Previous: H-87: Mechanical Reduction
H-90. Ballistic reduction requires the use of a weapon firing a projectile at the breach point. Ballistic reduction is not a positive means of gaining entry and should not be considered the primary method for gaining initial entry into a structure. It may not supply the surprise, speed, and violence of action necessary to minimize friendly losses on initial entry. In certain situations, it may become necessary to use ballistic reduction as a backup entry method. A misfire of an explosive charge or the compromise of the assault element during its approach to the target may necessitate the use of ballistic reduction as a means of initial entry into the structure. Ballistic reduction may have to be followed up with a fragmentation, concussion, or stun grenade before entry.
H-91. Once initial entry is gained, shotgun ballistic reduction may become the primary method for gaining access to subsequent rooms within the structure. Surprise is lost upon initial entry, and other reduction methods are often too slow, tending to slow the momentum of the assault team. If a door must be used for entry, several techniques can be used to open the door. Doors should be considered a fatal funnel because they usually are covered by fire, or may be booby-trapped. (Refer to ATTP 3-06.11 for more information.)

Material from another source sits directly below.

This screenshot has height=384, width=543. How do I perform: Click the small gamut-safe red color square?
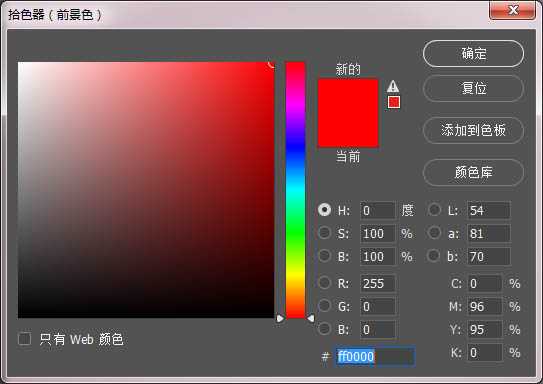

H-92. Unless a deliberate breach is planned, the platoon or squad can employ a series of progressive reductions. An example is an attempt to open a door by using the doorknob first, then shotgun reduction, then explosive reduction as a final option. Mechanical reduction can be used to clean up a failed attempt of a shotgun or explosive reduction, but also can be used as the primary reduction technique. Based on the multiple situations the complex urban environment presents, the leader needs latitude in his options.